EJ OBIENA is a class act, period. Mental messes will never mess his focus. He gets the job done despite bumps.
Hard to find someone like him in Philippine sports. And he always comes shining through from a field less travelled: pole vault.
Look, Obiena has already won six medals this year in world events in Europe and America. He did all that while under duress, including a silver-turned-bronze effort only last week in the World Athletics Championships.
To be in the worlds is already huge. But a podium finish there? Unbelievable.
In carving his latest coup, Obiena did not only become the first Asian to medal in the worlds but also break, again, the Asian mark in a sport that is least loved, less indulged in, by any Filipino competitor.
Obiena pole-vaulted to 5.94 meters, good for second behind Swede wonder Armand Duplantis, who is the reigning Olympic champion.
Duplantis flew to a wondrous world record 6.21 last weekend in Eugene, Oregon, and no one’s surprised one teeny-weeny bit.
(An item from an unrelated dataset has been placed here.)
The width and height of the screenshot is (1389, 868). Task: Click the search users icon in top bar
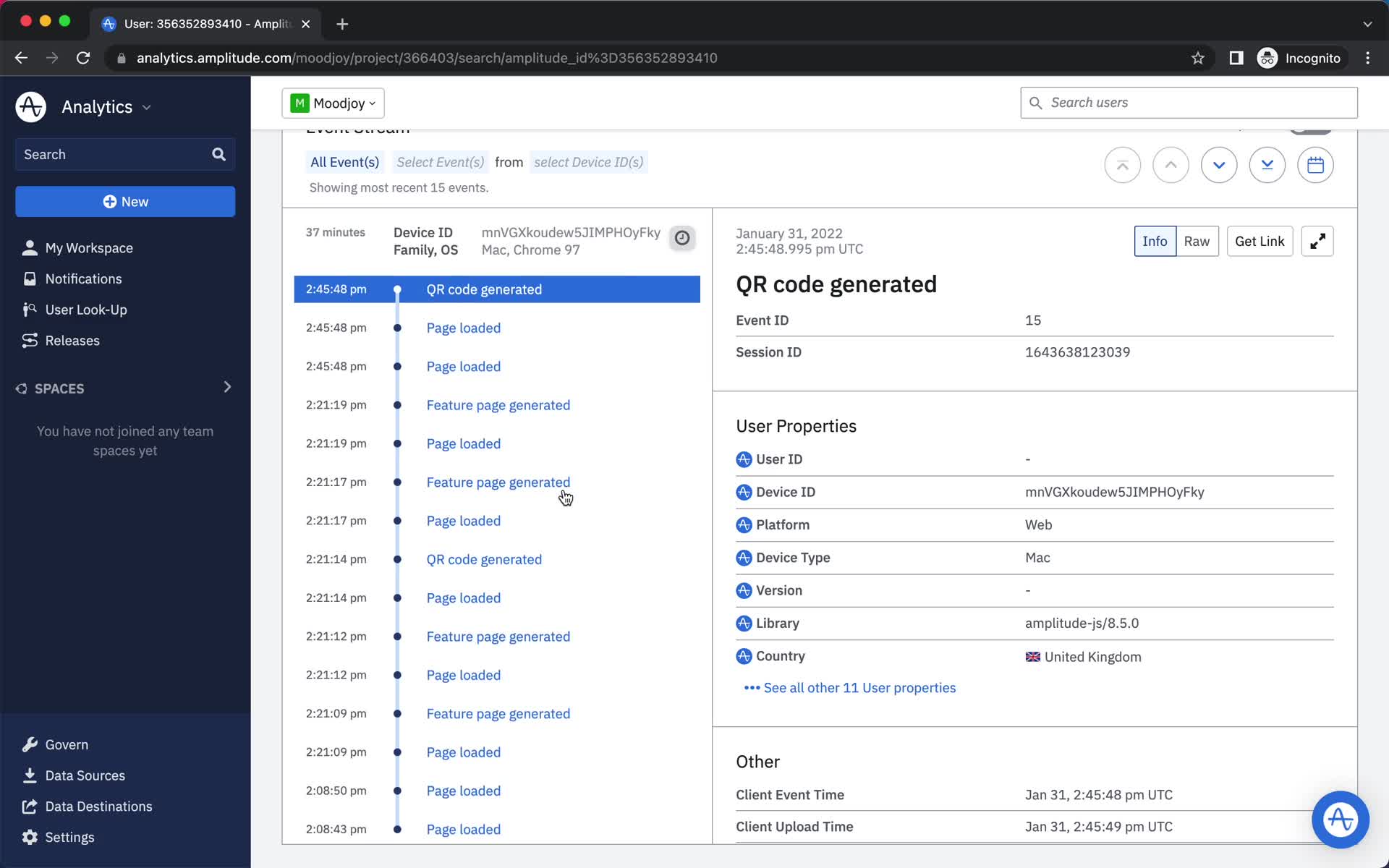pos(1037,102)
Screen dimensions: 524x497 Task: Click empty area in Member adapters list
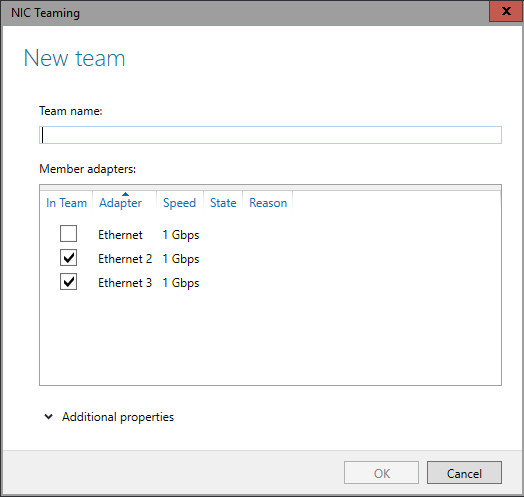coord(270,338)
It’d be a first-class shocker if he lost; he’s been dominating pole vault the last decade or so.
Obiena had to settle for the bronze, only because he made his 5.94 on his second try. American Chris Nilsen snatched silver as he cleared 5.94 in just one attempt.
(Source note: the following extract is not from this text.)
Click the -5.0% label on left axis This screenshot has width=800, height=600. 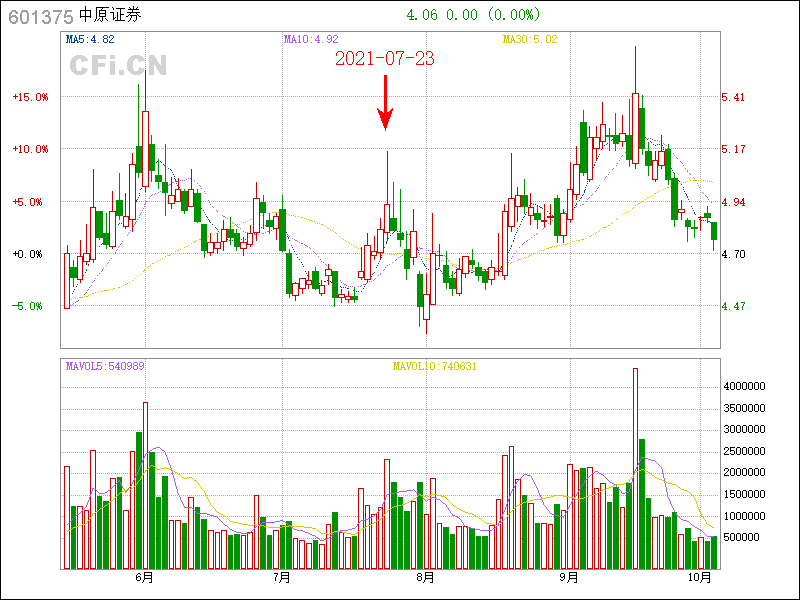click(x=28, y=306)
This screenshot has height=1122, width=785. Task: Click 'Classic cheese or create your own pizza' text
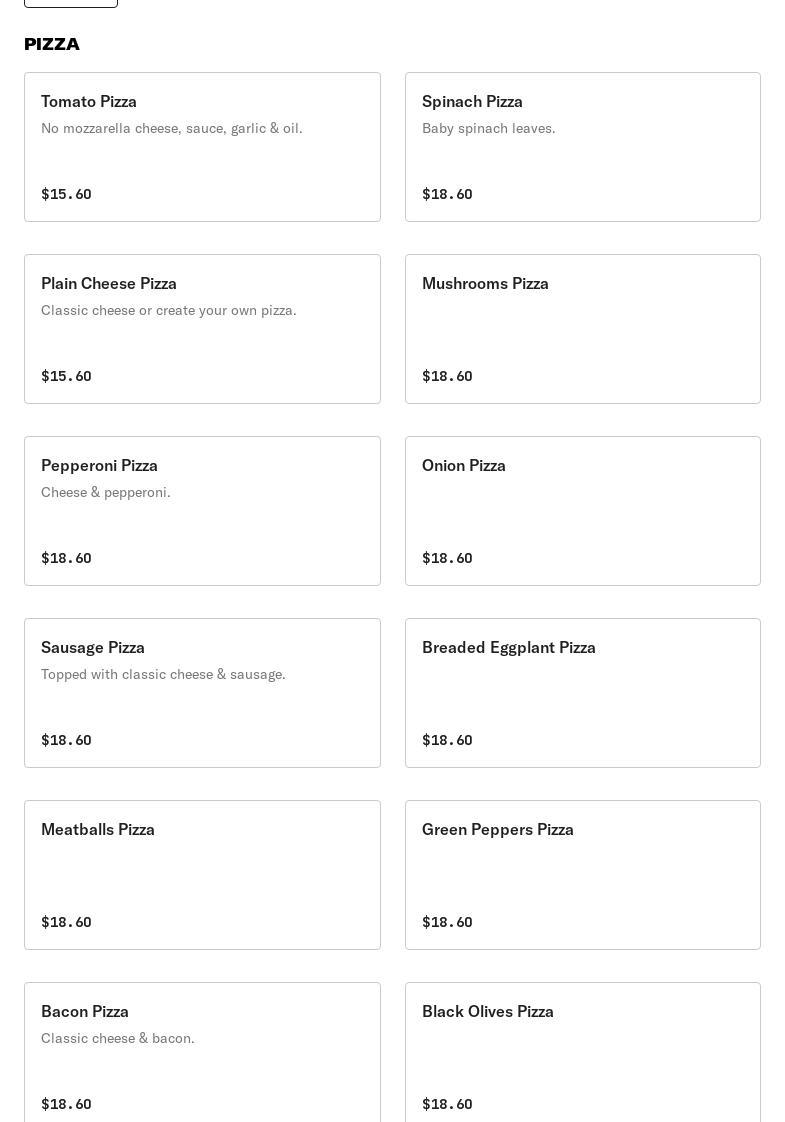click(169, 310)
But days before Obiena’s bronze victory, he had to wiggle his way out of a messy maze at American immigration. Over-eager airport officials took Obiena’s spat with athletics officials back home as a deterrent to his stepping into US soil.
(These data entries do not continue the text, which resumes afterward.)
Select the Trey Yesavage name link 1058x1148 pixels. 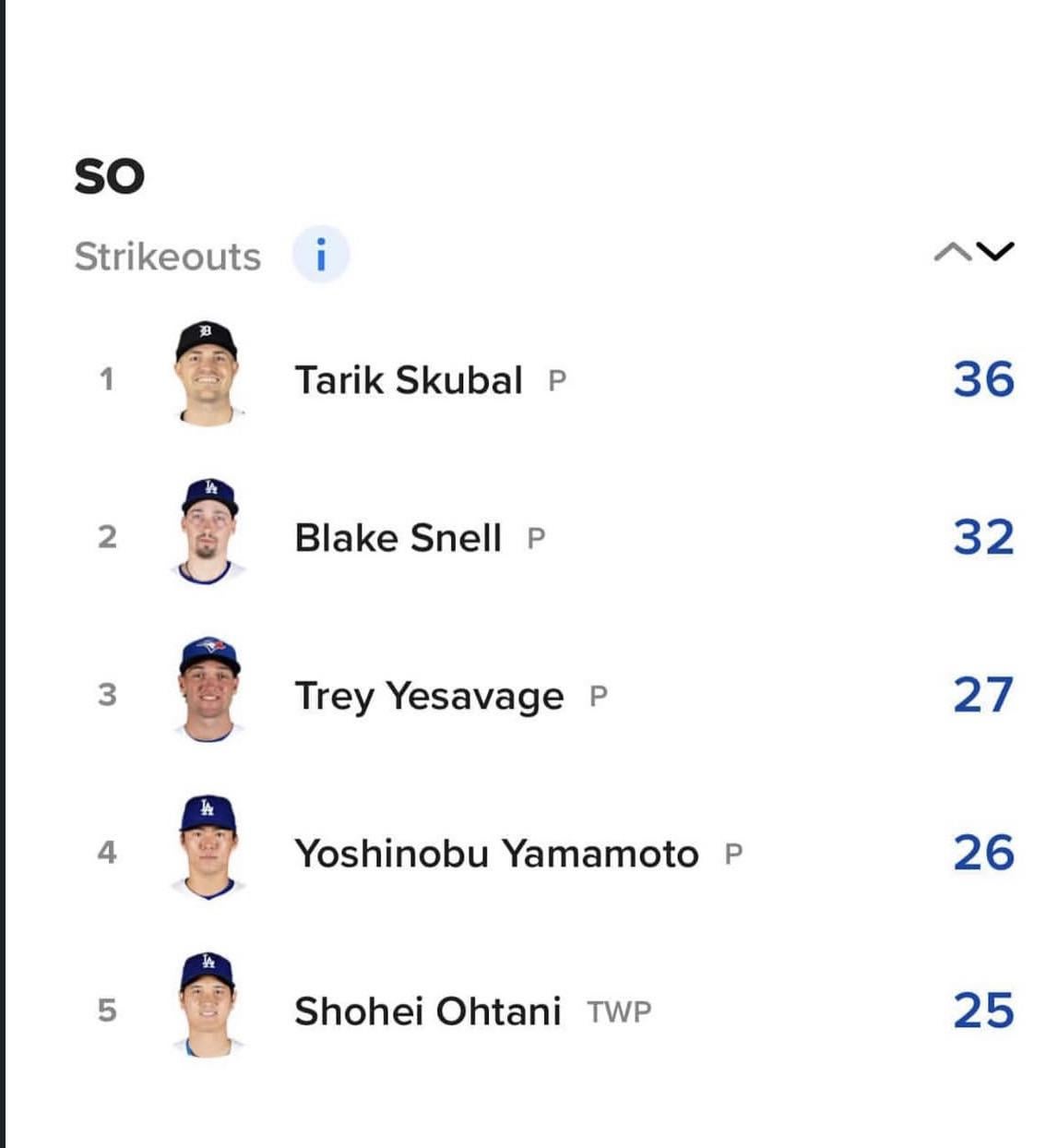(x=429, y=696)
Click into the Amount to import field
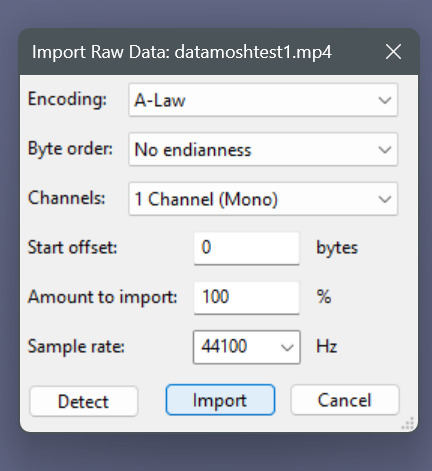 247,298
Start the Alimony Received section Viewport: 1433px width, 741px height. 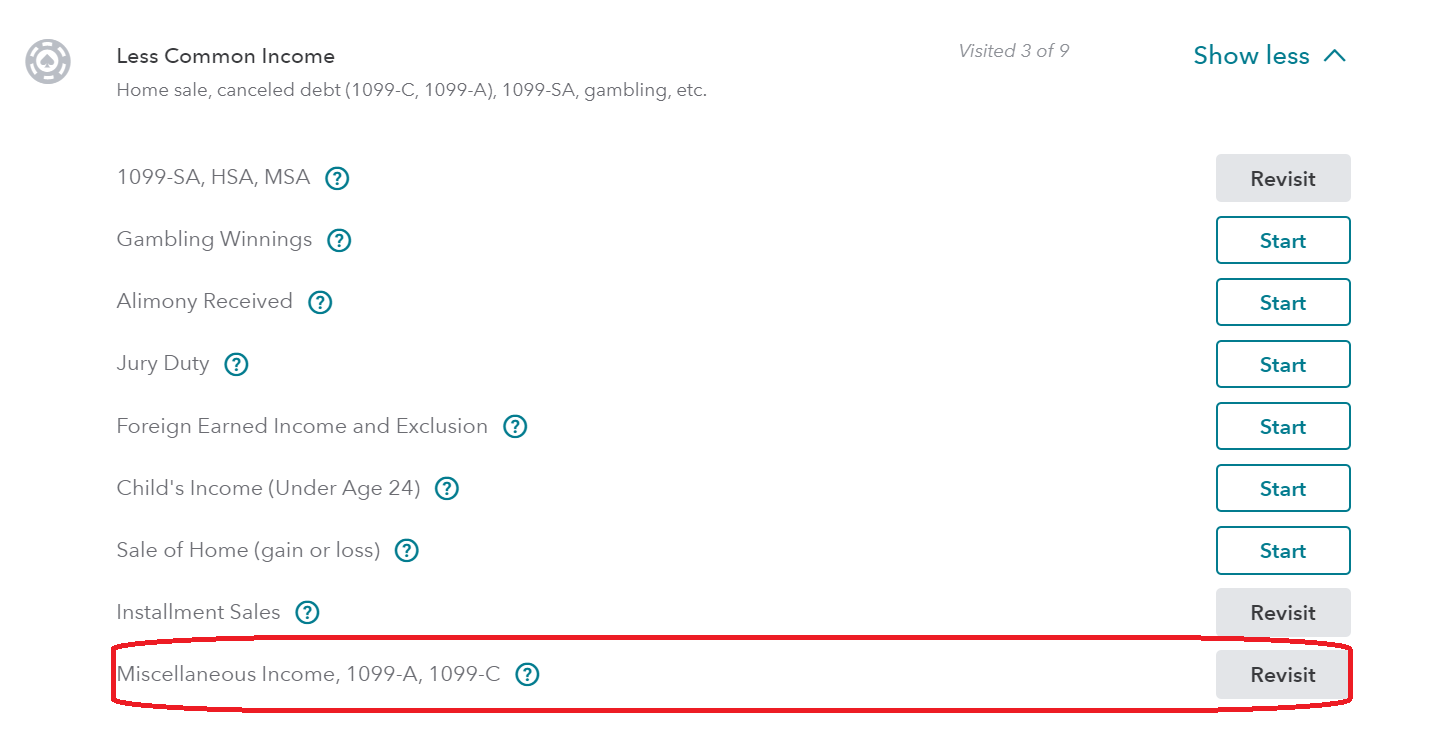[1283, 303]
Also a man of intellect—I have always insisted that most good athletes are also gifted with brilliant minds—Obiena’s fool-proof explanation about his long-running rift on money issues with former track and field president Popoy Juico has already been resolved with finality.
Our Commission on Audit has, in fact, absolved Obiena of any irregularity in handling his training expenses, even obliquely chiding (former athletics chief) Philip Ella Juico on hurling unfounded accusations against the elite athlete.
Show me another competitor as articulate as Obiena and I’ll tell you that sportsperson is also bound to hit the big time in no time.
THAT’S IT Aligned with EJ Obiena are the likes of Pancho Villa, Flash Elorde and Manny Pacquiao (boxing); Carlos Loyzaga and Robert Jaworski (basketball); Hidilyn Diaz (weightlifting), Carlos Yulo (gymnastics), Paeng Nepomuceno (bowling), Efren “Bata” Reyes (billiards), Lydia de Vega (100 and 200 meters), Yuka Saso (golf), Junna Tsukii (karate) and Eugene Torre (chess), who are among the Philippines’s sports greats likewise endowed with minds that matter to go with extraordinary skills in their chosen sport.